Recently I hear many questions about Reliable Messaging in WCF. In fact, I just had an IM chat with Clemens which resulted in this blog entry. I want to expand on his comments with a little more of the insight I got being a past owner for this feature.

The first thing we should clear out is terminology - Reliable Messaging means a lot of things to a lot of people so I like to use 2 separate terms when it comes to WCF features: Reliable Sessions and Queued Messaging.

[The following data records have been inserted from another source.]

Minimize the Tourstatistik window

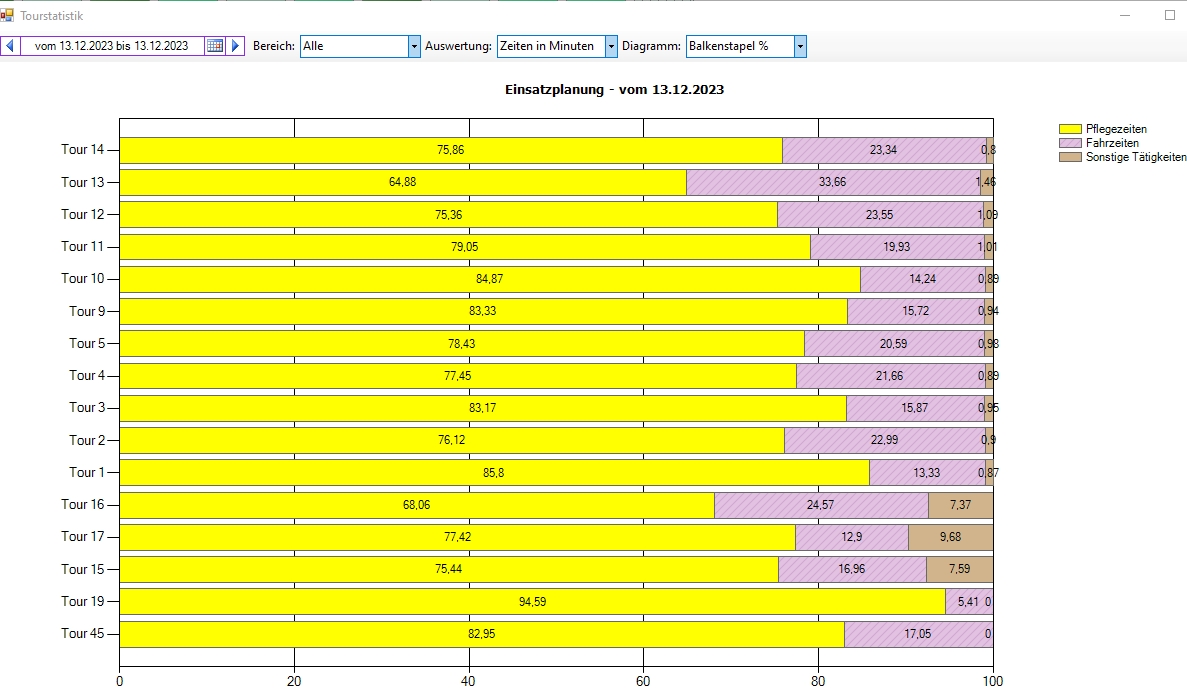[x=1125, y=16]
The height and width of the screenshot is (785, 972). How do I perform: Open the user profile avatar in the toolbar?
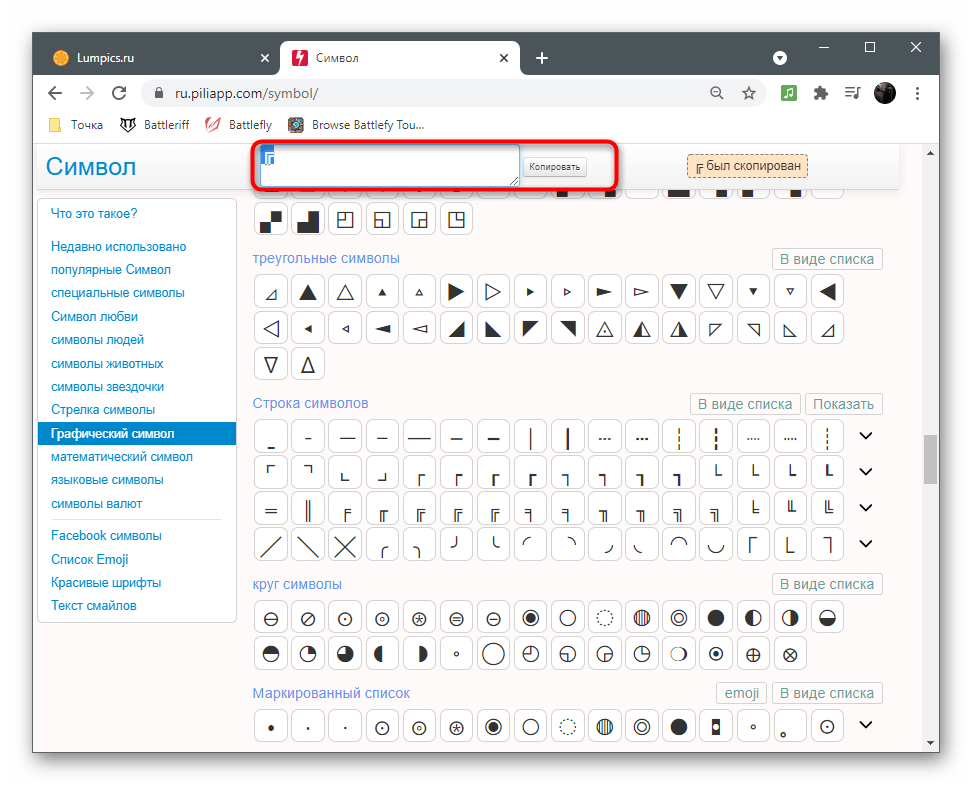pos(885,93)
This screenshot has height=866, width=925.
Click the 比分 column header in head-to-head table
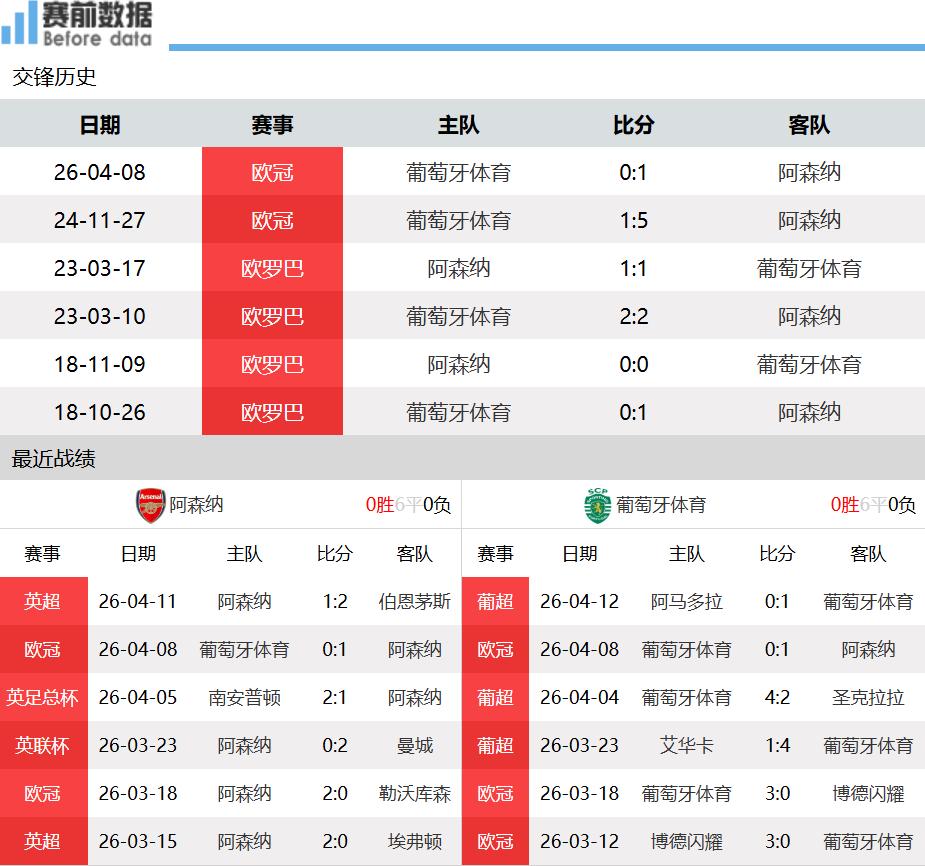(633, 125)
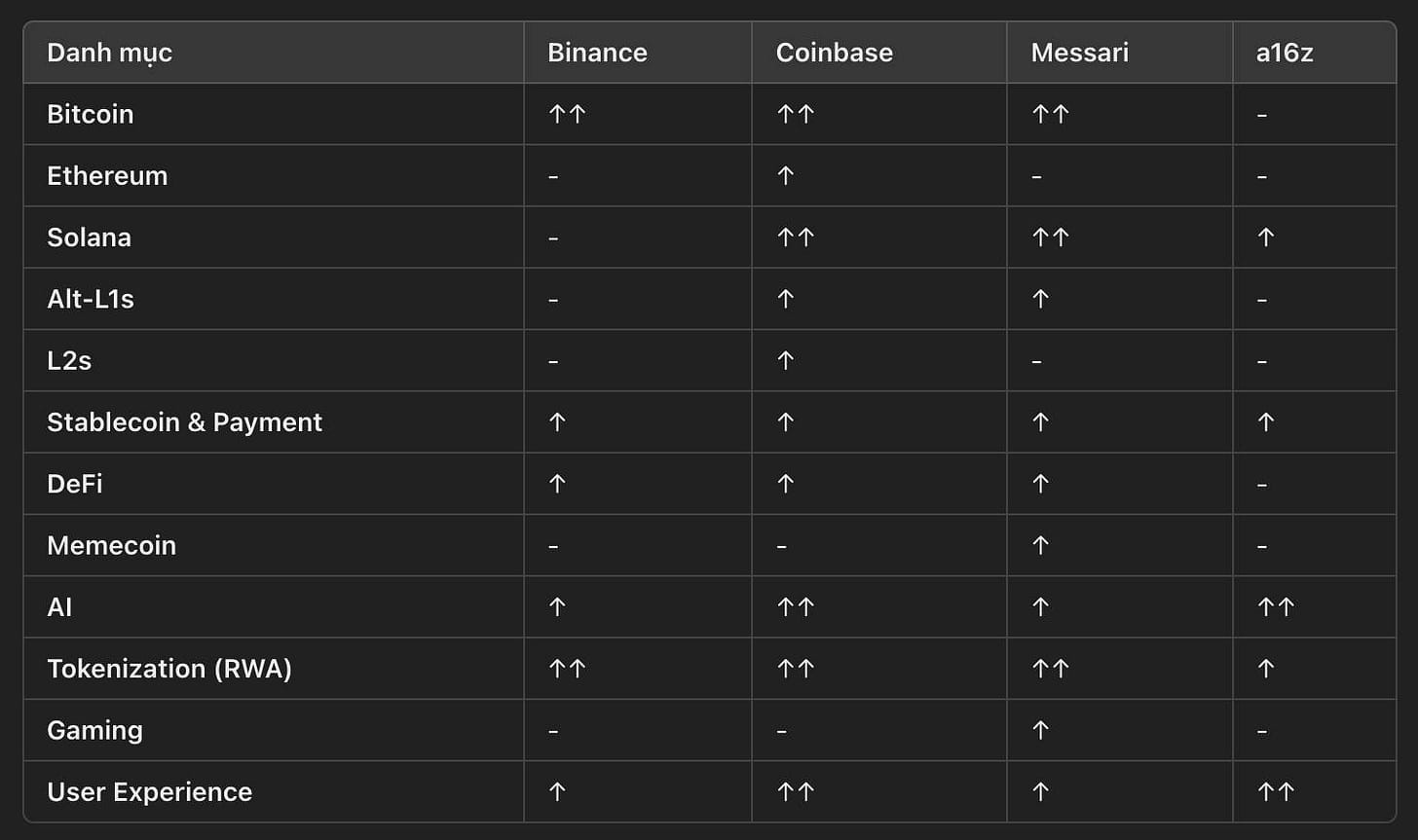Click double arrow in User Experience's Coinbase cell
This screenshot has height=840, width=1418.
tap(795, 792)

Reliable Sessions provide the equivalent of “TCP at the SOAP level” and give you exactly-once, in-order message delivery. TCP is reliable like that too (at the packet level), but only hop-to-hop. If all you ever have is a single, un-bridged connection on a super-reliable network then reliable sessions don’t give you much. However, this is rarely the case both inside the corporate network and obviously across the Internet. Reliable sessions overcome failures at the transport level (e.g. wireless network connection blinks in and out), at the transport intermediary level (e.g. a web proxy drops the request or the response), and at the SOAP intermediary level (e.g. a SOAP router blinks or drops your message due to load issues). Without this feature it is very hard to write “connected” applications that work correctly in the face of communication errors. Reliable sessions also track the connection liveliness and let you free resources on the server side if the client “goes away” for longer than a given amount of time. On top of all of that, reliable sessions give you network-adaptive congestion control which will adjust the rate of sending to the network’s ability to handle the communication load, and end-to-end flow control which will adapt the rate of sending to the server’s ability to handle the communication load. Both these features result in better network utilization. Reliable sessions are a wonderful thing for the “connected” case where both sides are up and running at the same time and allows you to use request-reply operations and alike safely.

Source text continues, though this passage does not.